WHAT THE EXERCISE ASKS:
List, from the lines below, each one with "Historical" in it.

Items from a data source:
---

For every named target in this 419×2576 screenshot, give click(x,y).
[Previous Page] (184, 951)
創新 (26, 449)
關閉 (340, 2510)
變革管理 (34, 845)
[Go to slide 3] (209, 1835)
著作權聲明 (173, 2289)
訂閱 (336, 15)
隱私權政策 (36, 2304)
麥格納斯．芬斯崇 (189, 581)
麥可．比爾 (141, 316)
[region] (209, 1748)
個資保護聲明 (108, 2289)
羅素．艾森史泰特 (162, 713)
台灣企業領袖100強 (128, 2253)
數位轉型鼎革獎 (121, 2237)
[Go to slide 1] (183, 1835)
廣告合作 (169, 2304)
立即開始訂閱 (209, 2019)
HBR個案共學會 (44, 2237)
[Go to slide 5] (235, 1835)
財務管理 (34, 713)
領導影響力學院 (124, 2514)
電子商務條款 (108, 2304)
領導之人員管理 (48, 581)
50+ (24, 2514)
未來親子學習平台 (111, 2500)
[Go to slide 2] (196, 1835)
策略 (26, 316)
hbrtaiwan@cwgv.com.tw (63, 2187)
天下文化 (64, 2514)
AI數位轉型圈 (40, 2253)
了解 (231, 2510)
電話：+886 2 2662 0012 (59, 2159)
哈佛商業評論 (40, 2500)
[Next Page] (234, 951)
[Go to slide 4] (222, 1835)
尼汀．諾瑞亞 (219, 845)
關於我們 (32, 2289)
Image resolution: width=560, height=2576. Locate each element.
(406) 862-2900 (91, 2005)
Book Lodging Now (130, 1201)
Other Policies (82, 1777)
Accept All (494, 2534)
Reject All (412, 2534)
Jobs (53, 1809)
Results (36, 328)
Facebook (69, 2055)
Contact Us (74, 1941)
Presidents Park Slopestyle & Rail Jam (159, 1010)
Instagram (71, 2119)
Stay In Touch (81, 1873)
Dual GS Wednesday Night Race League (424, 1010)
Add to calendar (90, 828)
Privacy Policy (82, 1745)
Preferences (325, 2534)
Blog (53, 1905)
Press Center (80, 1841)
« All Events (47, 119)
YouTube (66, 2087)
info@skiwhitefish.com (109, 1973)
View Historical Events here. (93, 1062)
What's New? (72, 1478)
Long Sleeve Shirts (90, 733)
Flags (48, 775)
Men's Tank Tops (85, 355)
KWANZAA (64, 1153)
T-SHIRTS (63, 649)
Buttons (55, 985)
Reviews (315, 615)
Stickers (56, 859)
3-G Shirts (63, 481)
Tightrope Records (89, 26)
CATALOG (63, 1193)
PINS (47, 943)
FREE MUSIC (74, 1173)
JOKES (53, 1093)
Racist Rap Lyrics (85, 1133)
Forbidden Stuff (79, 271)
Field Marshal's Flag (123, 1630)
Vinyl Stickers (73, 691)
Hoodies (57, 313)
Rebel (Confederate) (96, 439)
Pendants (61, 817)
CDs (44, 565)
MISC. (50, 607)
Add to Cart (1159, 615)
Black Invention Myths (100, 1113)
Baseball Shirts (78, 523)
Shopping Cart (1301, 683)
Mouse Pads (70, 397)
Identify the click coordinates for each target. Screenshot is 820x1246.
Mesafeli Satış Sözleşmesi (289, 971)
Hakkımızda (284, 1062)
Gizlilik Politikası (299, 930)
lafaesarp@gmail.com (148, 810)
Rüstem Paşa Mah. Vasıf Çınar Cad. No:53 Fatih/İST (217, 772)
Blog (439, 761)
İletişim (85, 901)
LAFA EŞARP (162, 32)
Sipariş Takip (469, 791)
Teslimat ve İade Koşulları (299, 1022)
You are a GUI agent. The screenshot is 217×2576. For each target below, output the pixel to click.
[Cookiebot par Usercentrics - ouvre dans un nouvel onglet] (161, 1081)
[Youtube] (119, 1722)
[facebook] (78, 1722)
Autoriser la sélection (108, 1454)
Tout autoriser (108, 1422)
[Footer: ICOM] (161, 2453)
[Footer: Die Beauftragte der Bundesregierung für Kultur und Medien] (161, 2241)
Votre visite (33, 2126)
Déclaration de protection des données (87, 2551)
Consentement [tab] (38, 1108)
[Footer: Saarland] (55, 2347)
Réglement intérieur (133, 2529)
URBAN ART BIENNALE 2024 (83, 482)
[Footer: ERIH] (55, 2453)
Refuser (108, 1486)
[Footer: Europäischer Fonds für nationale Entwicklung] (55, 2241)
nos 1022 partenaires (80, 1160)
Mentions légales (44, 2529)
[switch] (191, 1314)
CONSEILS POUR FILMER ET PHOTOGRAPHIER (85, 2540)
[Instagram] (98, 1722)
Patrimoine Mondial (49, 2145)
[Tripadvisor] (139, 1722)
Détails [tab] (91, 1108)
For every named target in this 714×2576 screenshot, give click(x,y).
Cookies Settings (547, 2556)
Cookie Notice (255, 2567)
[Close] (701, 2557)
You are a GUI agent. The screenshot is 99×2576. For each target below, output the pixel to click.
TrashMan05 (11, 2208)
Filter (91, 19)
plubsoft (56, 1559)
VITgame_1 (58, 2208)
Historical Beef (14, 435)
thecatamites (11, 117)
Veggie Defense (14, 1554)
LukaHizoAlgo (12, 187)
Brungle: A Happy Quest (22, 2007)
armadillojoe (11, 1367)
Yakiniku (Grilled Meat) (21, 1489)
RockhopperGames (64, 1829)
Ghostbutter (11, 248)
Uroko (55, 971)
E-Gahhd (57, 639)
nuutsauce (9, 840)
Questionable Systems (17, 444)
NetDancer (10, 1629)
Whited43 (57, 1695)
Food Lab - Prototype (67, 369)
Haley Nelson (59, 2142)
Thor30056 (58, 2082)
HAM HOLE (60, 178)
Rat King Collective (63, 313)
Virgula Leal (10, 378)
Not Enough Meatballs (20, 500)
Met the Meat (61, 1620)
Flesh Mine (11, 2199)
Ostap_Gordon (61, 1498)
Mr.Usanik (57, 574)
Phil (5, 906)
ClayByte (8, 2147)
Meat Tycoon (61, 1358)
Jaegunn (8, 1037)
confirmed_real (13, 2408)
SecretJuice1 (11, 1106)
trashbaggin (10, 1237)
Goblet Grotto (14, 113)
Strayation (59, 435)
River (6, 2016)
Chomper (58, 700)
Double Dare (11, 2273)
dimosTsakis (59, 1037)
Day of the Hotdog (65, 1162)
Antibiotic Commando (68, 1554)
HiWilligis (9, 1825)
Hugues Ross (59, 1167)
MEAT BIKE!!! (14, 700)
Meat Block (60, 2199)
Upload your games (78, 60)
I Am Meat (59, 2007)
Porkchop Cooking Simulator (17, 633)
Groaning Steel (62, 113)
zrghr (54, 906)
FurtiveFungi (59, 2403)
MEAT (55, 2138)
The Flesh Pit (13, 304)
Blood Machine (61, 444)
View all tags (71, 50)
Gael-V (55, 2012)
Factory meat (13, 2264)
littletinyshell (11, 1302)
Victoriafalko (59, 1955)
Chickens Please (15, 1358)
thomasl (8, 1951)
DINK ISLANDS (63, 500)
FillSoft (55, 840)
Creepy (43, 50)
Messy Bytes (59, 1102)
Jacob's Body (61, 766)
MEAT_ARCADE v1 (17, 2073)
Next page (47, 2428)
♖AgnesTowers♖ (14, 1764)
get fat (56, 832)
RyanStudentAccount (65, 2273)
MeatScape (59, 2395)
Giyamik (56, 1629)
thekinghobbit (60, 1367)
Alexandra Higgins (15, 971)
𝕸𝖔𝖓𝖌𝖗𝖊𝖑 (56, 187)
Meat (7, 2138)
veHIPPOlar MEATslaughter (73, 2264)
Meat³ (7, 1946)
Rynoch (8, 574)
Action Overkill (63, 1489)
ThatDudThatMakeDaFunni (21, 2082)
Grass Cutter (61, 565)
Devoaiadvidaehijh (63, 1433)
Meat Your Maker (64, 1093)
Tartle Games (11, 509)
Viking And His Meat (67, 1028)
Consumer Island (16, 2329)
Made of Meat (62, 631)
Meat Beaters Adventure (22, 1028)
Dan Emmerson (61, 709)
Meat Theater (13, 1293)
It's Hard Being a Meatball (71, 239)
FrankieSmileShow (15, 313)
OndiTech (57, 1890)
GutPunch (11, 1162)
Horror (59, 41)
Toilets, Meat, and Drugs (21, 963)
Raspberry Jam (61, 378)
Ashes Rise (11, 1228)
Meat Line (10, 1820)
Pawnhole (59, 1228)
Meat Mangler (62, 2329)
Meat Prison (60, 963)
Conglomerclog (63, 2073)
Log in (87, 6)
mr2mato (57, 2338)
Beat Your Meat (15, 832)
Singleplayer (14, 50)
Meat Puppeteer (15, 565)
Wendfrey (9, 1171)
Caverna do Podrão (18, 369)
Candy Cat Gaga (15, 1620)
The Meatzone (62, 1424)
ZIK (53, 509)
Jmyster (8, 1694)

---

ANSWER TO THE EXERCISE:
View Historical Events here. (93, 1062)
Historical Beef (14, 435)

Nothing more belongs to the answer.